» Prompt 1
In the post about the All-Tony LaRussa Team, how many Gold Gloves did Scott Rolen win as a Cardinal?
» Prompt 2
Summarize the post about the All-Tony LaRussa Team in two sentences.
» Prompt 3
In the post about the All-Tony LaRussa Team, substitute "Scott" for "Rolen" and write out the passage starting at "The Best Season – Delino" and ending at "Gold Glove award.".

» Extracted text
While watching last night’s game, the broadcasters mentioned discussion going on on Fox Sports Midwest’s website to determine the All-Tony LaRussa Team. Obviously, since Tony managed the Cardinals for sixteen years, this interested me as there were a ton of options. I decided to put together my personal All-Tony Team. Being a bit of fanatic, though, I obviously had to make my own 25 man roster. I also wanted to look at each position and see which season saw the best performance for that position. Find out who made the cut after the jump.
Catcher – Yadier Molina
Yadi has been with the Cardinals since 2004 when he took over the starting position from Mike Matheny midseason. In his time as a Cardinal, he has won four Gold Gloves, two World Series rings, has been named to three All Star teams, led the league in caught stealing percentage three times, and is the active leader in the statistic. Yadi just recently signed a lengthy extension to stay with the Cardinals, so his achievements as a Cardinal are nowhere near complete.
The Best Season – Yadier Molina (2011) Yadi nearly doubled his career high of eight home runs and had an OPS over .800 for the first time in his career.
First Baseman – Albert Pujols
Whether you remain a fan or secretly enjoy his misery in Los Angeles of Anaheim in California, USA, no one can take away the fact that Albert Pujols is one of the very best players the St Louis Cardinals have ever had on their team. Thankfully, we got the good years and not the sub-Mendoza Albert. In his time as a Cardinal, his resume speaks for itself. Three MVP awards, nine All Star teams, the 2001 Rookie of the Year award, two Gold Gloves, six Silver Sluggers, and two World Series rings. Hopefully, he comes out of his horrible season-opening slump, because the longer it goes on it just gets sad to see a shell where The Machine used to be.
The Best Season – Mark McGwire (1998) Albert’s string from ’04-’11 is historic, but not as historic as McGwire’s 70 home run campaign in 1998. He may have been on the sauce, but McGwire was a force in ’98.
Second Base – Fernando Vina
Vina came over from the Brewers and held down the second base position for three and a half seasons. In his time there, he won two Gold Gloves and was named to ’98 All Star team.
The Best Season – Delino DeShields (1997) The Cardinals really never saw tremendous performance offensively from the second base position under Tony. In ’97, though, Delino hit fourteen triples and his career high of eleven home runs. He also scored 92 runs batting in the leadoff role for the Cardinals.
Third Base – Scott Rolen
Scott and Tony had a volatile relationship, but it didn’t stop him from being one of the best third baseman in Cardinals history. Rolen came over from Philadelphia in 2002 and held down the hot corner for nearly five years. Although he suffered a lot of injuries, Rolen was named to four All Star teams, won three Gold Gloves, and finished fourth in MVP voting in 2004.
The Best Season – Scott Rolen (2004) As stated previously, Rolen was in contention for the MVP award. He hit 34 home runs and had an OPS of 1.007 to go along with his Gold Glove award.

» Listing
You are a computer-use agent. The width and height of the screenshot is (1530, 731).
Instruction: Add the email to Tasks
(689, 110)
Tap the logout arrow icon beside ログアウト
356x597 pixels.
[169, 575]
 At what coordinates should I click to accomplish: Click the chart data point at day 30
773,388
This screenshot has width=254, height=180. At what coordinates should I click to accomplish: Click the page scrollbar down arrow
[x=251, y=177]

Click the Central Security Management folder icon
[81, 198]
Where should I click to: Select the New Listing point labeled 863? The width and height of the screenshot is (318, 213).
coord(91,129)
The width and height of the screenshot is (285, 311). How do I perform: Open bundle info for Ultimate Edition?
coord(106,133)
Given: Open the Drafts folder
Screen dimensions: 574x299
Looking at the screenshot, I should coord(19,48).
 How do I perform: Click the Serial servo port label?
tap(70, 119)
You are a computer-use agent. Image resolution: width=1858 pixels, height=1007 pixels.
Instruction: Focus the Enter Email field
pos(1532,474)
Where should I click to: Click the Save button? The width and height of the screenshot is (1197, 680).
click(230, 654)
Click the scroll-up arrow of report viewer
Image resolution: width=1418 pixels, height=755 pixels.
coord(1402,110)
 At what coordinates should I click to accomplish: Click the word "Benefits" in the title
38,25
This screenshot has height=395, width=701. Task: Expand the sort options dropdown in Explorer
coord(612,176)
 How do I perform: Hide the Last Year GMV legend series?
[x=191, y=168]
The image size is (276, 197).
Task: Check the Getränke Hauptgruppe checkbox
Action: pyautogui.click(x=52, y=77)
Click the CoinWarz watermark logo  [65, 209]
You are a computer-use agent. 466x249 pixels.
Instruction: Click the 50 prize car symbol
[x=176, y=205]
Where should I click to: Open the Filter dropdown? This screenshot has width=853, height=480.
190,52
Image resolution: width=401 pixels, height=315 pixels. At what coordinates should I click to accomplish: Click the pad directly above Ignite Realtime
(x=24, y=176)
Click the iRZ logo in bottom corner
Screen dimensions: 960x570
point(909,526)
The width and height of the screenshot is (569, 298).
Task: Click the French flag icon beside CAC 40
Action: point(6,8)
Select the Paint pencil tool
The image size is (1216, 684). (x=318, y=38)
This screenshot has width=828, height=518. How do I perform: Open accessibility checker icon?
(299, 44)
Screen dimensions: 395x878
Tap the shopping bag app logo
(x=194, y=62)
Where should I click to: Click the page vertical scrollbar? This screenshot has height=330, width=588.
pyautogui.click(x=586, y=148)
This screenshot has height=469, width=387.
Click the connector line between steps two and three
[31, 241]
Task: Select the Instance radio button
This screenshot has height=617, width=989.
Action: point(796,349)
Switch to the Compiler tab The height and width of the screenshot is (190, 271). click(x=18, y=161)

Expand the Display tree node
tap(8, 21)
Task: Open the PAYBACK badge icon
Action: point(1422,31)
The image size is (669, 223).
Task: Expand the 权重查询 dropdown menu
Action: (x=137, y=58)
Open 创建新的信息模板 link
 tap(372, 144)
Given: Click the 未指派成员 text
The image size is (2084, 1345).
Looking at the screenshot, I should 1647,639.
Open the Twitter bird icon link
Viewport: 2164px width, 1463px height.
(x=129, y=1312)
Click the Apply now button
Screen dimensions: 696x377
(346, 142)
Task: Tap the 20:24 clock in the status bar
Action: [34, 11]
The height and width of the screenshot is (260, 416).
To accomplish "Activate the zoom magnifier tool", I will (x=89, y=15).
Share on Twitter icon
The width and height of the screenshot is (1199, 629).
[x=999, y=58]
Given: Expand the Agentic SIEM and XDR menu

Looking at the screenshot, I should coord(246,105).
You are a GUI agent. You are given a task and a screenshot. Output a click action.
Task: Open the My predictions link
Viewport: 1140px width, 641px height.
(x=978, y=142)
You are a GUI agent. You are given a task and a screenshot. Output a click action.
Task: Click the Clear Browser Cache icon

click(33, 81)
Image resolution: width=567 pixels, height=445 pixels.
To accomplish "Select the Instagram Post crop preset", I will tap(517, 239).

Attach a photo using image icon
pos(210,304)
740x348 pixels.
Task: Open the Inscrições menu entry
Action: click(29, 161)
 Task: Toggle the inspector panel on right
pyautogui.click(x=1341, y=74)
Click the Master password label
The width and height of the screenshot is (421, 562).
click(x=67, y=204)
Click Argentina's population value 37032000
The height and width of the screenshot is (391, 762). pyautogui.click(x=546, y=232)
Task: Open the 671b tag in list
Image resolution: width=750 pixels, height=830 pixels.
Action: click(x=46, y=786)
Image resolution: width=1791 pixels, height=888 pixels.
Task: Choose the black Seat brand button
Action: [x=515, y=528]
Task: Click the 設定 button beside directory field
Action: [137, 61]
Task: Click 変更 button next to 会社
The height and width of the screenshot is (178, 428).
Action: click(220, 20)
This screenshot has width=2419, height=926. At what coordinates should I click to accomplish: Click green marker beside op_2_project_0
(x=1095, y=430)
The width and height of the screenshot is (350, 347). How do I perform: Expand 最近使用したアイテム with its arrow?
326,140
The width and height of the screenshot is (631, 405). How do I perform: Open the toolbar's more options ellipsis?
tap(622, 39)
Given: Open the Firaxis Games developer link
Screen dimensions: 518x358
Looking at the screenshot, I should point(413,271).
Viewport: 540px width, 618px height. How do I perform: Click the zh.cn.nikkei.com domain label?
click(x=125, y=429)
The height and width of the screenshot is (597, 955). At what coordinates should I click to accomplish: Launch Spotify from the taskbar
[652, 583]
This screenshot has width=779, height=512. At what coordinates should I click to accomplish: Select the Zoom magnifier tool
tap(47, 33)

» Worked solution 1
Three.

» Worked solution 2
After broadcasters mentioned a discussion about an All-Tony LaRussa Team, the writer put together a personal version and also picked the best season at each position. The picks so far are Yadier Molina at catcher, Albert Pujols at first base, Fernando Vina at second base and Scott Rolen at third base, with best seasons by Molina (2011), Mark McGwire (1998), Delino DeShields (1997) and Rolen (2004).

» Worked solution 3
The Best Season – Delino DeShields (1997) The Cardinals really never saw tremendous performance offensively from the second base position under Tony. In ’97, though, Delino hit fourteen triples and his career high of eleven home runs. He also scored 92 runs batting in the leadoff role for the Cardinals.
Third Base – Scott Scott
Scott and Tony had a volatile relationship, but it didn’t stop him from being one of the best third baseman in Cardinals history. Scott came over from Philadelphia in 2002 and held down the hot corner for nearly five years. Although he suffered a lot of injuries, Scott was named to four All Star teams, won three Gold Gloves, and finished fourth in MVP voting in 2004.
The Best Season – Scott Scott (2004) As stated previously, Scott was in contention for the MVP award. He hit 34 home runs and had an OPS of 1.007 to go along with his Gold Glove award.